Experimental investigation of the behavior of concrete-filled high-strength glass fiber-reinforced polymer tubes under static and cyclic axial compression
School of Engineering
School of Civil, Environmental and Mining Engineering, University of Adelaide
© 2020 fib. International Federation for Structural Concrete This experimental study investigated the load–displacement behavior, ultimate strength, and failure modes of hollow and concrete-filled high-strength glass fiber-reinforced polymer (GFRP) tubes under static and cyclic axial compression. For this purpose, pultruded GFRP tubes were used which contained fibers oriented at 0°, +45°, and −45° to the longitudinal axes of the tubes.
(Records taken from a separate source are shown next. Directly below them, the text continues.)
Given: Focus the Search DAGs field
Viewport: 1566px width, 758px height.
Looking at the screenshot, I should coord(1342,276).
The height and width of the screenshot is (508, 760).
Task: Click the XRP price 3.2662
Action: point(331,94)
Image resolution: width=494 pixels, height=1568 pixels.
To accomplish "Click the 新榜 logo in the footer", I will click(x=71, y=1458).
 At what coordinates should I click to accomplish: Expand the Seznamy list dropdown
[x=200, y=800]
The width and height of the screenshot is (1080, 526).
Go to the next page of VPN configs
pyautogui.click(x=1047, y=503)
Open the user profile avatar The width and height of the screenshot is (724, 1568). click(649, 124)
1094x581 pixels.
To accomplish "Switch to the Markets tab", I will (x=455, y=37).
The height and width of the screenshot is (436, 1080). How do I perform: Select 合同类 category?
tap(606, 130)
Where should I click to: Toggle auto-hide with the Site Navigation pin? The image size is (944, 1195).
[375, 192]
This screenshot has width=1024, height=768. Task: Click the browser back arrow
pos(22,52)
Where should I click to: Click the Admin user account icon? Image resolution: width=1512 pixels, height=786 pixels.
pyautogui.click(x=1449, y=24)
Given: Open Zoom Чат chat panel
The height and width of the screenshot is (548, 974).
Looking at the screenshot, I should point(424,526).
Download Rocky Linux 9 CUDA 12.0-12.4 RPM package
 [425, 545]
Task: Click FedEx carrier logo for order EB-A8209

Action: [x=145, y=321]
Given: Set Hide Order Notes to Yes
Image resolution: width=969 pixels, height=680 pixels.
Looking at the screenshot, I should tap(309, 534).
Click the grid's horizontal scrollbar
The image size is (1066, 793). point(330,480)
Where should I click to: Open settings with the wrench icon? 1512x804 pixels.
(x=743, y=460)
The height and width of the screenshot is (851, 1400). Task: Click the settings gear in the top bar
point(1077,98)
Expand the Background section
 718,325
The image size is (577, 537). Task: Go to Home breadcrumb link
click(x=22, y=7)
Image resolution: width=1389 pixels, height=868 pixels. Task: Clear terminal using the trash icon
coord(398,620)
Self-compacting concrete (SCC) was used for in-filling the hollow GFRP tubes. The main parameters considered in the test program were the tube cross-section, column length, and cyclic loading range. A total of 28 specimens of lengths equal to either 0.5 or 1.5 m were tested under static and cyclic axial compressive loading. The experimentally obtained load–displacement and load-axial/hoop strain behaviors are discussed in this paper. It was verified that in-filling the GFRP tubes with concrete can enhance their axial strength and stiffness, though it is not able to prevent the brittle nature of the failure. Hollow GFRP tubes displayed linear-elastic behavior with a constant axial stiffness up to failure under both static and cyclic loading, while the concrete-filled specimens exhibited a bilinear load–displacement behavior with the change in stiffness occurring at the point at which the GFRP tube starts to act as a confining jacket. Under cyclic loading, the concrete-filled specimens suffered degradation in axial stiffness with the rate of deterioration decreasing with increasing number of cycles. However, a consistent relationship between the cyclic load range magnitude and number of cycles to failure could not be found using the experimentally obtained data.